§ Material shown
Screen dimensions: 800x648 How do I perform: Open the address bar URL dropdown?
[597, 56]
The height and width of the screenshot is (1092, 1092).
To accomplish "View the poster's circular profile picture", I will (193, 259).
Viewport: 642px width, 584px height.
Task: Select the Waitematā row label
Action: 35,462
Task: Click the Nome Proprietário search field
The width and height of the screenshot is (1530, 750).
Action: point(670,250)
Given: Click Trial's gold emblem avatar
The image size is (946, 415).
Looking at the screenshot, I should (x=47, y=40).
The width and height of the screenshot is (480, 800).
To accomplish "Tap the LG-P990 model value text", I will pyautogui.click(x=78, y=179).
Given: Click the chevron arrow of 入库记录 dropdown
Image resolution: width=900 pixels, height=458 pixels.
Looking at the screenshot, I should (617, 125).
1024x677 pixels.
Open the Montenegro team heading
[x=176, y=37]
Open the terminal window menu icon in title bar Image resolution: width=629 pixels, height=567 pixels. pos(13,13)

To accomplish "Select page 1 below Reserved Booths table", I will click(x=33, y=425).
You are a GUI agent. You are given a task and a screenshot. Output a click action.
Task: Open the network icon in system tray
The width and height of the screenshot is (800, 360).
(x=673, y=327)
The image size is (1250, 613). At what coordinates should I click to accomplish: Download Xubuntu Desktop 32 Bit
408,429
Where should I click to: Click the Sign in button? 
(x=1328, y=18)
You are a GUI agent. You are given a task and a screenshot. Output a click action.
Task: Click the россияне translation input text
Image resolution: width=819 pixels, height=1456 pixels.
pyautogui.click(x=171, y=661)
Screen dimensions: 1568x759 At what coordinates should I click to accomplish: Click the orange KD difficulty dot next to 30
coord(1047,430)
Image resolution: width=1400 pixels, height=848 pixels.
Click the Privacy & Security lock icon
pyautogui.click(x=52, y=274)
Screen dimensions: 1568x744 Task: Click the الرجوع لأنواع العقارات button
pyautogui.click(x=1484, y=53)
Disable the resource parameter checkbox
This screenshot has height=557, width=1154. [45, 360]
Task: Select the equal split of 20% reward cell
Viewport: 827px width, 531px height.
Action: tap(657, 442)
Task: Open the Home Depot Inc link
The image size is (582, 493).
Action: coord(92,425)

§ Task directions
Only the lines above that hold "text" are wanted. Show every one of them.

§ Your solution
To accomplish "Tap the LG-P990 model value text", I will pyautogui.click(x=78, y=179).
Task: Click the россияне translation input text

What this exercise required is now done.